For rising juniors and seniors, living on campus is set to become more expensive next year.

Bryant Rodriguez, Opinion Editor

A recent change in meal plan policies for on campus students is causing a stir at St. John’s.

In an email last week, the University announced that at the start of 2017-2018 school year, every on campus resident will be required to take a meal plan, including those who live in the townhouses.

Founders Village, also known as the townhouses, previously did not require residents to pay for a meal plan. According to Executive Director of Auxiliary and Conference Services Scott Lemperle, the dining contract with the food vendor Chartwells has been renegotiated for the upcoming academic year.

“This new contract allows for the addition of four days to the meal plan calendar,” Lemperle said in an emailed statement to the Torch. “These additional days will enhance the meal plan service before and after the holiday and seasonal breaks throughout the school year.”

“Approximately 65 percent of students who reside in the Founders Village are typically enrolled in a Resident Meal Plan,” Lemperle added.

As a result of the changes, juniors and seniors who want to go without a meal plan will be limited to Seton Complex, Goethals Complex or the Henley Road Complex.

For those who decide to remain in the townhouses, the minimum meal plan required will be the Apartment Meal Plan, which provides seven meals a week with 200 meal plan points a semester.

Some students have reacted negatively to the changes, with some telling the Torch that they plan to live on campus next year.

“I do not have any intention [of living in the townhouses] and I would be livid if I needed a meal plan,” sophomore Arianna Smith said.

The new meal plan requirements does not appeal to sophomore Alessondra Bruno, who attends classes at the Manhattan campus.

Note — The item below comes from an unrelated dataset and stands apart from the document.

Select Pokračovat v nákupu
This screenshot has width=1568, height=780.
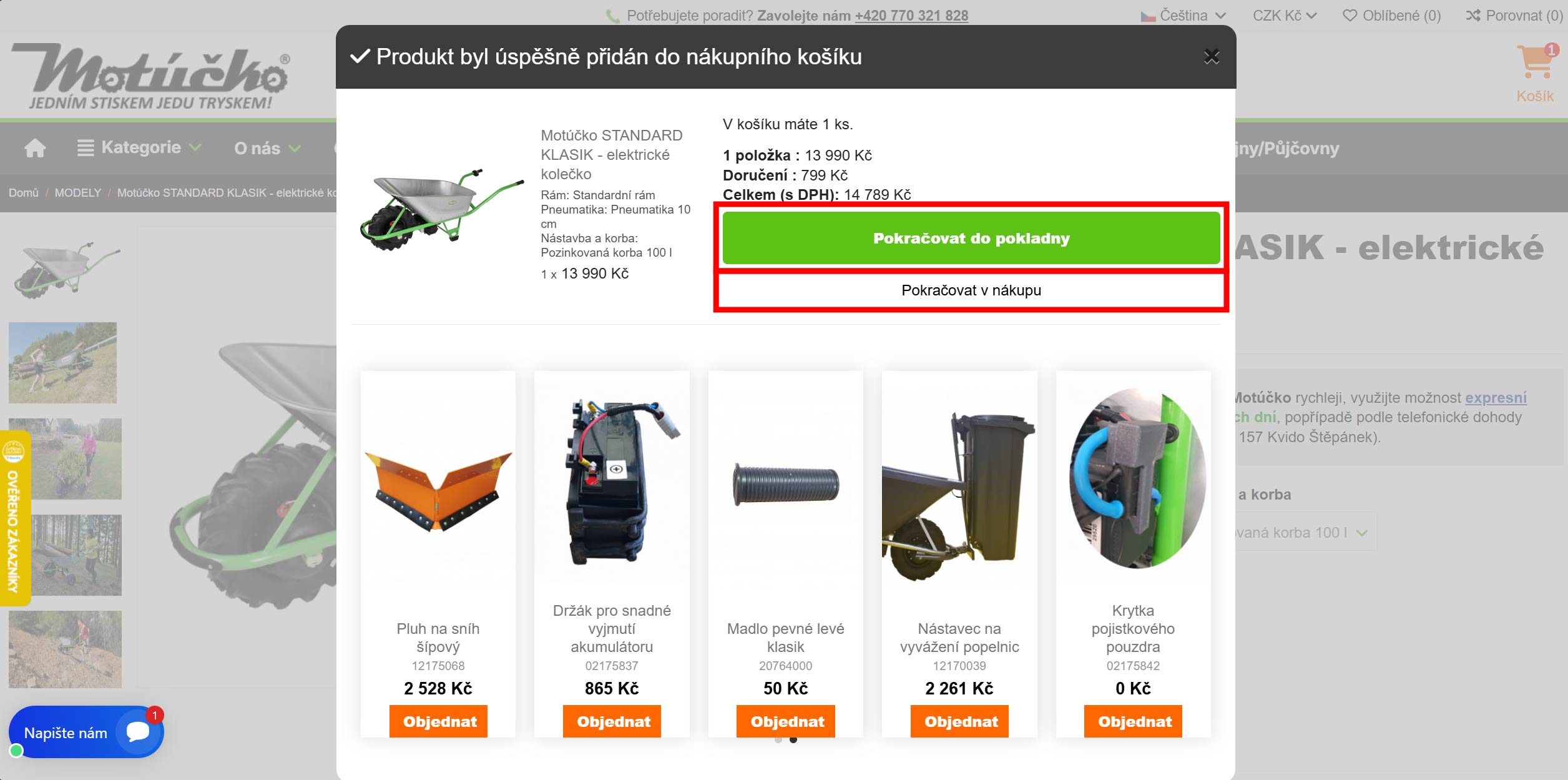971,290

Bruno said she has to go to the city twice a week for risk management classes. Therefore, she said she will be, “…paying for a meal plan that I won’t even be able to use doesn’t make sense.”

Junior Taylor McCauley is considering moving off campus, citing the cost of room and board and lack of food options as a major factor.

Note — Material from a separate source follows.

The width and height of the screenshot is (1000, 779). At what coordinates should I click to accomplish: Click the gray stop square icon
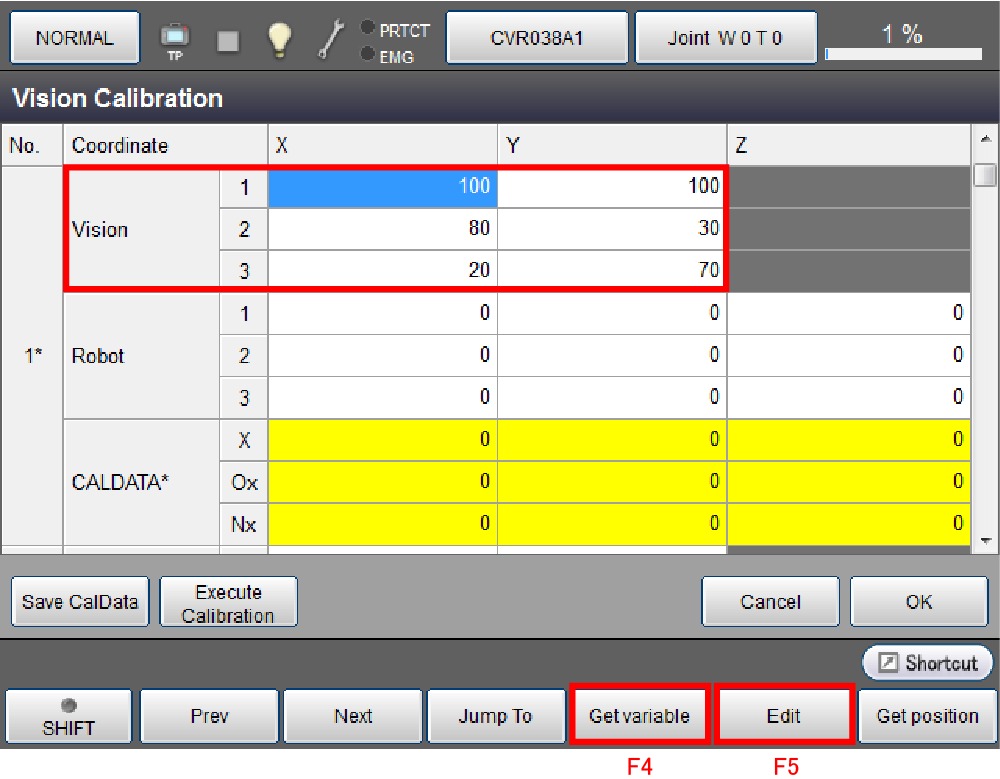228,39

“The mandatory meal plan in the townhouses is ridiculous and expensive,” McCauley said. “I moved into the townhouses for convenience and the freedom from a meal plan.”

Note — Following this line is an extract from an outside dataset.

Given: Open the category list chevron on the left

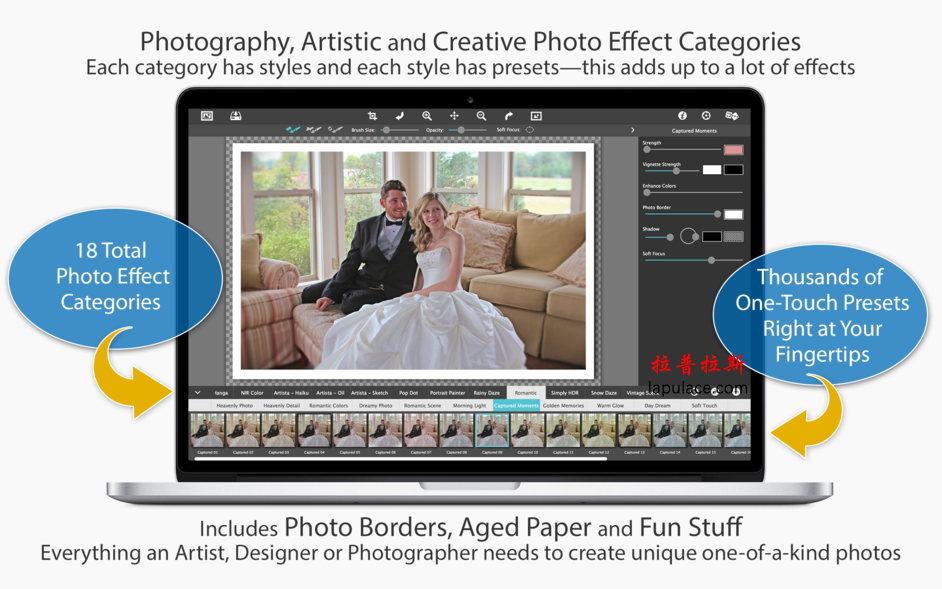Looking at the screenshot, I should pos(197,393).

As a vegetarian, McCauley feels that the money that a meal plan would cost could be spent on “better tasting and healthier food.”

“Claiming that the majority of students already have a meal plan in the Townhouses is ludicrous,” she added.” Who cares?”

According to the Continuing Student Housing Selection guide of 2017-2018, Carey Hall will be reserved for juniors and seniors and those on Staten Island are limited to Arlo Road as the Howard Ave. apartments are no longer available.

Carey Hall will also feature an upperclassmen pharmacy community for junior and senior pharmacy students to promote academic success within those in the major.